174581.fb2 Mucho Mojo - читать онлайн бесплатно полную версию книги . Страница 27

Mucho Mojo - читать онлайн бесплатно полную версию книги . Страница 27

27.

Some mornings the beautiful face of my ex-wife, Trudy, hangs over me like a moon, but when I open my eyes there’s only the sunlight as seen through tears. Some mornings the light itself is the color of her hair, and the smell of summer flowers is the smell of her skin.

Some mornings I awake and the bed is too huge and I cannot remember how I’ve come to where I am, cannot believe what happened to Trudy, or imagine that beautiful body and face of hers in the ground, withering, feeding the bugs and worms. I won’t allow myself to look straight on at the memory of violence that took her and wounded me and Leonard. She went wrong and I went after her, pulling my best friend behind. Gunpowder and bloodshed, sulfur and death were Trudy’s final perfume. And me and Leonard, we’ve got the scars.

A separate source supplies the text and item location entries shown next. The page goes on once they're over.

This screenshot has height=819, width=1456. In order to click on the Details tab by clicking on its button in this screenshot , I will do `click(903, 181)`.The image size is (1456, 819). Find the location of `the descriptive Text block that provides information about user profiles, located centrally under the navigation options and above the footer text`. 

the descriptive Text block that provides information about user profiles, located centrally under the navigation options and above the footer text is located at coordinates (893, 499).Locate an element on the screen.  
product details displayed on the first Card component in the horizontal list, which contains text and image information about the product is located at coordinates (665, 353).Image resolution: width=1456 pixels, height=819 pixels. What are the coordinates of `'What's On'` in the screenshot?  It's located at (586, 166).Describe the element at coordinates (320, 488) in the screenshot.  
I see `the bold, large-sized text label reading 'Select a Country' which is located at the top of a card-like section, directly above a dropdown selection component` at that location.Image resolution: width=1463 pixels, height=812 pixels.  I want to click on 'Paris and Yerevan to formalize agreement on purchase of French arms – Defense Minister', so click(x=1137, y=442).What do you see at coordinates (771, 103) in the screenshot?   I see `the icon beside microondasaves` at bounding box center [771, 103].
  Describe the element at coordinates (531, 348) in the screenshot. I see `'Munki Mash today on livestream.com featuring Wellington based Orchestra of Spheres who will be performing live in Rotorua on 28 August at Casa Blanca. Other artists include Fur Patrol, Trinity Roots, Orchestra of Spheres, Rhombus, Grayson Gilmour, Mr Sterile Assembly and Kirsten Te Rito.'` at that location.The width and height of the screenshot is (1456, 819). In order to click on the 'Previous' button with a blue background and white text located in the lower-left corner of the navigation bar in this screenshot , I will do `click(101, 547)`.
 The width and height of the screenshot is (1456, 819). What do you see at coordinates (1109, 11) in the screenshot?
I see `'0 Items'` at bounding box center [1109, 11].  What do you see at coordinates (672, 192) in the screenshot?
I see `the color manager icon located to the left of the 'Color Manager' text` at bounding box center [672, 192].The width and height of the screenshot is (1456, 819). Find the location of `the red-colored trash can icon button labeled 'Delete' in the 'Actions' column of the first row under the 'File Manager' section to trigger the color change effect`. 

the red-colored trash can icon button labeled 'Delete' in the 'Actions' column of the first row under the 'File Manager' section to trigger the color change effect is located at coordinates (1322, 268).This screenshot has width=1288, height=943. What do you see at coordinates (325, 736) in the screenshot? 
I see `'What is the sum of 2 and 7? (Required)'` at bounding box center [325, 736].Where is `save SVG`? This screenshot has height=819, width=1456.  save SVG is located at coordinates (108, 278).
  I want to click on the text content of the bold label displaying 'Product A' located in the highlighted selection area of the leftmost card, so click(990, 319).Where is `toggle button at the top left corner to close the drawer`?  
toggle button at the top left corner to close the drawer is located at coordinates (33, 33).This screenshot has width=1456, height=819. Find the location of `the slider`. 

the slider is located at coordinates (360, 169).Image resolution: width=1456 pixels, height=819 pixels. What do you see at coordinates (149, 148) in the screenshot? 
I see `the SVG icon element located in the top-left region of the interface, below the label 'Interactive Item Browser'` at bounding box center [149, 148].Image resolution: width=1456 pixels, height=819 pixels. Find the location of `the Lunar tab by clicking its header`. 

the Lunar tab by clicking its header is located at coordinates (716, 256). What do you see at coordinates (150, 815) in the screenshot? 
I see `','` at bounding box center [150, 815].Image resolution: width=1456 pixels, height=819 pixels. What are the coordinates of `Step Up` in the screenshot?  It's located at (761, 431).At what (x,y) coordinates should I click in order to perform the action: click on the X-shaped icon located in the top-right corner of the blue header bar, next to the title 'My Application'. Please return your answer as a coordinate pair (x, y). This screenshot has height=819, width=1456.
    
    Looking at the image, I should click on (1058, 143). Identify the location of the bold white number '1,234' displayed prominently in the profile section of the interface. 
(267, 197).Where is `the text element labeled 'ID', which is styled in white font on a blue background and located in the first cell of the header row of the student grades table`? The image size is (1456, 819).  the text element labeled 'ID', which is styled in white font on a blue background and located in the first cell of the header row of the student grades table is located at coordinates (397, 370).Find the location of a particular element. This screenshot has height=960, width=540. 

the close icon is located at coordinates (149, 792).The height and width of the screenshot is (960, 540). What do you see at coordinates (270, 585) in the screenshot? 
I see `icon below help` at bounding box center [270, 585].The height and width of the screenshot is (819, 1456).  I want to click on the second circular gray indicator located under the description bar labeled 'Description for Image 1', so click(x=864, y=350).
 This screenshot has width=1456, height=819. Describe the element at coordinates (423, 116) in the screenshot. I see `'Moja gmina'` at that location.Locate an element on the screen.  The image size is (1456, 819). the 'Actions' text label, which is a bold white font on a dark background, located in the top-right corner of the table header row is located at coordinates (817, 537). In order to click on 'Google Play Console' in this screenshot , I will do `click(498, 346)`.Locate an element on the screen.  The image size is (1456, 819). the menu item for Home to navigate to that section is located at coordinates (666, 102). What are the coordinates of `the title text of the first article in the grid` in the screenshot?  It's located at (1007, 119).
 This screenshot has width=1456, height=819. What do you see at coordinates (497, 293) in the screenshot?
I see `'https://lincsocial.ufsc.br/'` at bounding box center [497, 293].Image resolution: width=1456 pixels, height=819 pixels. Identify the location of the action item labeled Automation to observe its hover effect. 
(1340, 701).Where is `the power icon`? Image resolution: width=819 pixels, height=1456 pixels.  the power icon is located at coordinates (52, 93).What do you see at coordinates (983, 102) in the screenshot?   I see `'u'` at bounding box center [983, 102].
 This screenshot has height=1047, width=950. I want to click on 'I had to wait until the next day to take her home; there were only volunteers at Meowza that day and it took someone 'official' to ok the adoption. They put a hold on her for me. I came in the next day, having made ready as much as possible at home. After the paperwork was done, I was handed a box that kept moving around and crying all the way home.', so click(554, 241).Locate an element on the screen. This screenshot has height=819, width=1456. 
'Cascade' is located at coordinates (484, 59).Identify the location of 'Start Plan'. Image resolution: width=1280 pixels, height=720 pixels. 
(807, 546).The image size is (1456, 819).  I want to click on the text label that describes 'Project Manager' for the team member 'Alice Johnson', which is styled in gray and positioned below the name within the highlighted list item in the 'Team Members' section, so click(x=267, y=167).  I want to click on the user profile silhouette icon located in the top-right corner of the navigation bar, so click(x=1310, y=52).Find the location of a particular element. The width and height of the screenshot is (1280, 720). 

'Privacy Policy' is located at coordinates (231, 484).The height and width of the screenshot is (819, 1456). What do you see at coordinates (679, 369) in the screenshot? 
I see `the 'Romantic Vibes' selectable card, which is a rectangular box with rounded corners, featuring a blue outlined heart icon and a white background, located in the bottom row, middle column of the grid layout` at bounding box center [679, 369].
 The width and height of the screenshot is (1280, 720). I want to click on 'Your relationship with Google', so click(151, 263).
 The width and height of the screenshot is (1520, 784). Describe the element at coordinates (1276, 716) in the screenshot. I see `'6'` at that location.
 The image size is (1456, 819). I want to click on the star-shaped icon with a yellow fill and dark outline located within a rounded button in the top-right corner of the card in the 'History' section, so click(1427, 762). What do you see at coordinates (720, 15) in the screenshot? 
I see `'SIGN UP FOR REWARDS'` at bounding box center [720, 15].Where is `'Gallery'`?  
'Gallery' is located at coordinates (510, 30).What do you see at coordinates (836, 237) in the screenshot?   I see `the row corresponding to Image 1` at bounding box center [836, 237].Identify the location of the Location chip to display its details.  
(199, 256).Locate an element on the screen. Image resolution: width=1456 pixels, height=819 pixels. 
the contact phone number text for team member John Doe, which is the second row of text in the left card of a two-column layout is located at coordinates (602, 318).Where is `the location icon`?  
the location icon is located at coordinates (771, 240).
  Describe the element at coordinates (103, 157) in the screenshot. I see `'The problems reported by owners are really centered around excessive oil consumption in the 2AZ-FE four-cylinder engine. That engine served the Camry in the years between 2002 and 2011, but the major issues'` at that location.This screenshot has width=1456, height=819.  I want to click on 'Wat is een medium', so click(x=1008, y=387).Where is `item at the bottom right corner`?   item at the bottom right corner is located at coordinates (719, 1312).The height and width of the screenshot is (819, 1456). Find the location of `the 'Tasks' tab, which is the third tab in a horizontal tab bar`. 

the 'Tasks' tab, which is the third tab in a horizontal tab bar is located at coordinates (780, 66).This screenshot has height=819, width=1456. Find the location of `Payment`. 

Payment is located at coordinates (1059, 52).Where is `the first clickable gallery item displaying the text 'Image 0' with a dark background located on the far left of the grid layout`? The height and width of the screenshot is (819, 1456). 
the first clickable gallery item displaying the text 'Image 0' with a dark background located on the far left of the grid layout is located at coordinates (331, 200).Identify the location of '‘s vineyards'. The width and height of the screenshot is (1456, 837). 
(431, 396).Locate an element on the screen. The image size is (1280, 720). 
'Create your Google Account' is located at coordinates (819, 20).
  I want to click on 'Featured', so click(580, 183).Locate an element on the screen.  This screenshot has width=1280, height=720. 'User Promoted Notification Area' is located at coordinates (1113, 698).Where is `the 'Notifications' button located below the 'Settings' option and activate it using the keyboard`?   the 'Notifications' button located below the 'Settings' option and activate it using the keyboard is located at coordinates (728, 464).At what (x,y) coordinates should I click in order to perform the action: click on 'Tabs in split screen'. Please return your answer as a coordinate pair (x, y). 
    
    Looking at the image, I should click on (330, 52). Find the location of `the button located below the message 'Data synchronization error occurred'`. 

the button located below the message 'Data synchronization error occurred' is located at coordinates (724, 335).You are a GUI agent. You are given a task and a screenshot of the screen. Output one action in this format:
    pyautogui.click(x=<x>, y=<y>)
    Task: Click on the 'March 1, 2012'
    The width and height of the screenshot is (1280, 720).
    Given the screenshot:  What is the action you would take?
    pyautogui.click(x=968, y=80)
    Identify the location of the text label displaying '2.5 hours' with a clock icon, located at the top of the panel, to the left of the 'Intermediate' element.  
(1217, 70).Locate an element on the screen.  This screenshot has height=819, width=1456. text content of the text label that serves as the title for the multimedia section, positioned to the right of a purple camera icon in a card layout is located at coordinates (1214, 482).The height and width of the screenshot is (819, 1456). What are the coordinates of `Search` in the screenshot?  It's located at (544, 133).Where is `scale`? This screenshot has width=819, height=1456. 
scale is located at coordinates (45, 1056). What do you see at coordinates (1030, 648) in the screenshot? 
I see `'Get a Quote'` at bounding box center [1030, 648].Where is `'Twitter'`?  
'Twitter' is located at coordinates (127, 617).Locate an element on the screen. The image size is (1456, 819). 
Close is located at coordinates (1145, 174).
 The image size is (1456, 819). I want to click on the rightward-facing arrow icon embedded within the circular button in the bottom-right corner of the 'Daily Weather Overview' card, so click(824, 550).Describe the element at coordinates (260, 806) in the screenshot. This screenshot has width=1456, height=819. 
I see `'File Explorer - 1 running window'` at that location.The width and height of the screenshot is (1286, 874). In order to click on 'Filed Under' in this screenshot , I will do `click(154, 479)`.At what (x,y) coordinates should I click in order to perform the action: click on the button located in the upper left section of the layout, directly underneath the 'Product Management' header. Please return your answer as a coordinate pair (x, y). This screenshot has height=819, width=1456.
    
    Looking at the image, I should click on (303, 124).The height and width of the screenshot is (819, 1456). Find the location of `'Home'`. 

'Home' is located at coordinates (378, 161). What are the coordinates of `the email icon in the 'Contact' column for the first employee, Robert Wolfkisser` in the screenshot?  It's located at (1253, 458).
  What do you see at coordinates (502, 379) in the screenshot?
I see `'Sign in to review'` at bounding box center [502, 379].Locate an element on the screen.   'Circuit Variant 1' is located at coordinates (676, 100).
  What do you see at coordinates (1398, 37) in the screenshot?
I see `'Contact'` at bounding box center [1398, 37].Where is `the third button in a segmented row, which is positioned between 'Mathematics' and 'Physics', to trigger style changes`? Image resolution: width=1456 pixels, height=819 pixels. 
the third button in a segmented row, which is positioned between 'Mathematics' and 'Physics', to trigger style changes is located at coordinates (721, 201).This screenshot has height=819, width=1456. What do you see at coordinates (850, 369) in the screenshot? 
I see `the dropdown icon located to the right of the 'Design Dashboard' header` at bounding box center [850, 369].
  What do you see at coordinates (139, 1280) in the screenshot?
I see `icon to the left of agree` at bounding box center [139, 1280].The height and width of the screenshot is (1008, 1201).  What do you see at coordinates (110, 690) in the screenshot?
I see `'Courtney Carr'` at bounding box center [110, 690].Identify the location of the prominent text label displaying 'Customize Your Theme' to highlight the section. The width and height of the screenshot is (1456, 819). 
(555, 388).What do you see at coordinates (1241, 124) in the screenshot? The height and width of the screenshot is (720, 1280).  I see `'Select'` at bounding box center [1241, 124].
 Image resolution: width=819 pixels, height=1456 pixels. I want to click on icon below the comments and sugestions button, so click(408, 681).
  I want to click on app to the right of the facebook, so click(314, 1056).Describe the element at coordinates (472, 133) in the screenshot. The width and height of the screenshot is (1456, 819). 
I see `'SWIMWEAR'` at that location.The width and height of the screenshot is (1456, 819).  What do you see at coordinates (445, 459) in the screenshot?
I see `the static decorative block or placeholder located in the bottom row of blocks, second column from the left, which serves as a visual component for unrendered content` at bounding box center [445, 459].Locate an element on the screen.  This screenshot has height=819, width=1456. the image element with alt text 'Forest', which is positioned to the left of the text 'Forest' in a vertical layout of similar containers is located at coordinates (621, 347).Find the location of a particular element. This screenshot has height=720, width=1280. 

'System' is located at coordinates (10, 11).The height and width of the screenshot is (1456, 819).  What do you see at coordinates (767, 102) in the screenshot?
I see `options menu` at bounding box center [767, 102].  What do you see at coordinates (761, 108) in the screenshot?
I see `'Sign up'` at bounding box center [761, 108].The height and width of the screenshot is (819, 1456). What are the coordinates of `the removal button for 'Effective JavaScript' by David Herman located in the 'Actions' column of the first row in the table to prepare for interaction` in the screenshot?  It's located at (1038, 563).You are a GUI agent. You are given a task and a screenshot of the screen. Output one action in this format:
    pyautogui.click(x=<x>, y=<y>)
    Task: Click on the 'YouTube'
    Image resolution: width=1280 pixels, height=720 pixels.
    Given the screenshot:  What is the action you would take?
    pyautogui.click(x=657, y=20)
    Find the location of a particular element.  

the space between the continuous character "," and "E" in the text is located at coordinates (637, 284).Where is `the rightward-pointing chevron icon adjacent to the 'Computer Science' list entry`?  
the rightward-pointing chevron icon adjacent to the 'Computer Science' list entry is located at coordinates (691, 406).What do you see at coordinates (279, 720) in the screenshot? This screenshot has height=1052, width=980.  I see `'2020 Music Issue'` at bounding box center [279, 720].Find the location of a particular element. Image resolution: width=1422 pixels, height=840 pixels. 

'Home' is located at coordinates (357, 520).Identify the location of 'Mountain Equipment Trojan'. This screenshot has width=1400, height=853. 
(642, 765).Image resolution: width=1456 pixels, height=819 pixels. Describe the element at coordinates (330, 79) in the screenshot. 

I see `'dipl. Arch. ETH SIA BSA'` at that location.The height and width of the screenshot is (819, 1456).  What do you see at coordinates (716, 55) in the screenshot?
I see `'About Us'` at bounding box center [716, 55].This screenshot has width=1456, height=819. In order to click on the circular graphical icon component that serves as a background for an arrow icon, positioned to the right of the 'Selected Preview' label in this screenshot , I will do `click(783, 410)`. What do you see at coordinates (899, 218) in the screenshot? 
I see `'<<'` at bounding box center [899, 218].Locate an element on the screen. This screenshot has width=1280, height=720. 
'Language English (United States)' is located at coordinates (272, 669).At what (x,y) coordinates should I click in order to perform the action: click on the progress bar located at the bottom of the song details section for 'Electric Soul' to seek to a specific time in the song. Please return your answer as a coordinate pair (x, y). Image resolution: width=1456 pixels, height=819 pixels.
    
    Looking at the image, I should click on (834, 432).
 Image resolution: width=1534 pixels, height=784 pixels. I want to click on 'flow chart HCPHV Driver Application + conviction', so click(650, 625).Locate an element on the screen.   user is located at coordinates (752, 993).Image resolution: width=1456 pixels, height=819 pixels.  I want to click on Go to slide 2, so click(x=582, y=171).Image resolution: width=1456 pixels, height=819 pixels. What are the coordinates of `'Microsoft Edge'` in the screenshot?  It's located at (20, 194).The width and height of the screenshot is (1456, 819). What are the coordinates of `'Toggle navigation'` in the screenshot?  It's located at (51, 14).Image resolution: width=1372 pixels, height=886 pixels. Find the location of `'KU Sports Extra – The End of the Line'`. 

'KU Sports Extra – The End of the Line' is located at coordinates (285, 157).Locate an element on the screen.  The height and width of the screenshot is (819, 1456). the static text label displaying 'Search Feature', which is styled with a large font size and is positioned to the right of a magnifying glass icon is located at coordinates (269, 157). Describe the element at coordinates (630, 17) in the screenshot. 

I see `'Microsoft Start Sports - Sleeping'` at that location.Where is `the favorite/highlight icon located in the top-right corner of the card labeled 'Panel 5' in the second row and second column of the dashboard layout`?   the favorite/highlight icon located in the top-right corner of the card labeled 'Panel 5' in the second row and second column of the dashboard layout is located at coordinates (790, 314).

I awoke the next morning having dreamed that way about poor, pretty Trudy, awoke feeling old and blue and not much for coffee. All this the consequence of Florida not being in my bed. She had not invited herself to stay and I hadn’t the guts to push it.

Her absence between the sheets had been part of why the old dreams of Trudy came back; part of the feeling behind my bones and viscera that violence was oncoming direct in my path, like bright lights on my side of the highway on a dark, wet night; the feeling I was about to meet wet grillwork head-on, followed by two hot tons of speeding steel.

I got dressed and went outside without waking Leonard and sat on the porch steps in the cool of the morning and watched the sunlight brighten. Long about the time you could call the morning golden, Hanson pulled up at the curb in a car I had not seen before, a beige Buick with a dent in the rear fender. He got out of the car with something under his arm and looked at me. He managed his cigar out of the inside of his coat and put it in his mouth and came up to the porch and sat on the step beside me. He looked tired. He rolled the cigar with his tongue and put what was under his arm on the steps between us. It was a thick manila folder.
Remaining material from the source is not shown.